* start *
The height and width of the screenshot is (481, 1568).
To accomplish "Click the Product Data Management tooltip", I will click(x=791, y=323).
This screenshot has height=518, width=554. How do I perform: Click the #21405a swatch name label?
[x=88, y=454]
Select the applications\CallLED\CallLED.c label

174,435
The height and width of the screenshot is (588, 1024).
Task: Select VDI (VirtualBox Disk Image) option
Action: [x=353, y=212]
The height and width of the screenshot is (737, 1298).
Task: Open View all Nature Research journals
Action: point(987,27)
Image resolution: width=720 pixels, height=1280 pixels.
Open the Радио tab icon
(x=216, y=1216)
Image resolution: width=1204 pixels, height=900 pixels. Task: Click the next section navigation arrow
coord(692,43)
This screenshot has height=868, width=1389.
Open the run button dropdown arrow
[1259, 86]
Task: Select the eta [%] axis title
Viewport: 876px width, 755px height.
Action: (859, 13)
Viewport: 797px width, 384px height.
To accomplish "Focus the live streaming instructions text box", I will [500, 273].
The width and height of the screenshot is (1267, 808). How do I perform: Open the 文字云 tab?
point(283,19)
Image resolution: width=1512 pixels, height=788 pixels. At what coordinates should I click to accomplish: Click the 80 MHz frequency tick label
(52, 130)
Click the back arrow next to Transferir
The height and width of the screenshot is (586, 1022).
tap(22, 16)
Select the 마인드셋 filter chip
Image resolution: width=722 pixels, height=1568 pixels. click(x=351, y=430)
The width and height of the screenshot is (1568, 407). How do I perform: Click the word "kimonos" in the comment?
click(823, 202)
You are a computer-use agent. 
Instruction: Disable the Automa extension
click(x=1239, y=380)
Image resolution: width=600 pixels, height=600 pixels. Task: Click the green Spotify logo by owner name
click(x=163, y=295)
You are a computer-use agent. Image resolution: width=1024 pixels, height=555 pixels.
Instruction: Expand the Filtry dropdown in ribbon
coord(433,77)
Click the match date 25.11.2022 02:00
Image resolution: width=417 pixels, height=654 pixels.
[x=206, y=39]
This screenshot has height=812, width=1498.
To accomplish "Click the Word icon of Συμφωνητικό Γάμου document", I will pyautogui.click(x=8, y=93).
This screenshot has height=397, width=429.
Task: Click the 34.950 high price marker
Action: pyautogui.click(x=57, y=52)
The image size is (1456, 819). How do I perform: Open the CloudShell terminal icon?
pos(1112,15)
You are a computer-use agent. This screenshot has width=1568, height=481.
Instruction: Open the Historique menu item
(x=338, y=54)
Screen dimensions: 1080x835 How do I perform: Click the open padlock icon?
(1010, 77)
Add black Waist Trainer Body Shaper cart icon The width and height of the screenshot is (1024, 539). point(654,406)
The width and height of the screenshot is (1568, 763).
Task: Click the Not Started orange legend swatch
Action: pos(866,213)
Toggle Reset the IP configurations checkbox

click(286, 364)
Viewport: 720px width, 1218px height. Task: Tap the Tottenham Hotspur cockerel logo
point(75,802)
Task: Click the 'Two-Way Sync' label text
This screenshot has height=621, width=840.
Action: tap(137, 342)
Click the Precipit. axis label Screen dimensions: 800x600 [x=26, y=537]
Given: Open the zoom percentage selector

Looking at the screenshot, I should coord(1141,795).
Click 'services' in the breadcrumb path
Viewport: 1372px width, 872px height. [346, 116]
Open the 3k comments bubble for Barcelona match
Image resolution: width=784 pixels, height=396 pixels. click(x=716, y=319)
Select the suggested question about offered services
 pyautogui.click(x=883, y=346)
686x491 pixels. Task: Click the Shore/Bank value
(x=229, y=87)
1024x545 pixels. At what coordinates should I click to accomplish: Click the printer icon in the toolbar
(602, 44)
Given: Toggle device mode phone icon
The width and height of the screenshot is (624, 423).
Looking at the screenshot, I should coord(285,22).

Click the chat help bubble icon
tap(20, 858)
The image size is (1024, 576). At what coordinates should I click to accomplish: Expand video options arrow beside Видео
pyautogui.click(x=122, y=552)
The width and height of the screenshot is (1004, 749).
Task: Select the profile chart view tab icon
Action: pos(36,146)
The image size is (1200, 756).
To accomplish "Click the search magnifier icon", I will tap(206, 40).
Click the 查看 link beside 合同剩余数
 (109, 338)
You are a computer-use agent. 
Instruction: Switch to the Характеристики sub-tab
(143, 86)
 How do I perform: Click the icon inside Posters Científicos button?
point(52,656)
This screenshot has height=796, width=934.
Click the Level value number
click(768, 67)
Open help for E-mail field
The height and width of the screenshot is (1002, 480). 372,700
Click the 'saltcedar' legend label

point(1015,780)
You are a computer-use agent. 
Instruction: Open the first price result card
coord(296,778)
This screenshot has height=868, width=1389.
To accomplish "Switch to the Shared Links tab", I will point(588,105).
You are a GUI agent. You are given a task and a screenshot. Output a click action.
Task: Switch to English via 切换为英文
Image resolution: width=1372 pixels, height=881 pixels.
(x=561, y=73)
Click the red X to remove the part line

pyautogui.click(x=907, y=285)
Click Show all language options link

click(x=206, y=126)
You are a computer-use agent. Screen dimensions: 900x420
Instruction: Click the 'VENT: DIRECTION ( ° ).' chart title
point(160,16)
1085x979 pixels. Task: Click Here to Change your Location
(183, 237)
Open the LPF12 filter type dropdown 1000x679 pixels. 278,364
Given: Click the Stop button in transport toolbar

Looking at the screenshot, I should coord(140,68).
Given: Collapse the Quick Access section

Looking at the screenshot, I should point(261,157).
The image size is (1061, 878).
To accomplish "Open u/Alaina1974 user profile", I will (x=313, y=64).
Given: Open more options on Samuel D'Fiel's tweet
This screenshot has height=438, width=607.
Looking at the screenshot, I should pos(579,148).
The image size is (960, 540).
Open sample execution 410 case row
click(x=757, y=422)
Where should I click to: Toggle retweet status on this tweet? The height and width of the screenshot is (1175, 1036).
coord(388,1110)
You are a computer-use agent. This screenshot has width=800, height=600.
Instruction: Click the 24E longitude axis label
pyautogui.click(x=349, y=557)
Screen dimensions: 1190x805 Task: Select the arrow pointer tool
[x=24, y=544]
* end *
# Short task
Format the entries from the line with "Click the back arrow next to Transferir" to the line with "Image resolution: width=722" as a two-column CSV with the headers instruction and response, one row per entry. Put each field in double quotes and replace any line breaks with spaces.

# Task response
instruction,response
"Click the back arrow next to Transferir The height and width of the screenshot is (586, 1022).","tap(22, 16)"
"Select the 마인드셋 filter chip","Image resolution: width=722 pixels, height=1568 pixels. click(x=351, y=430)"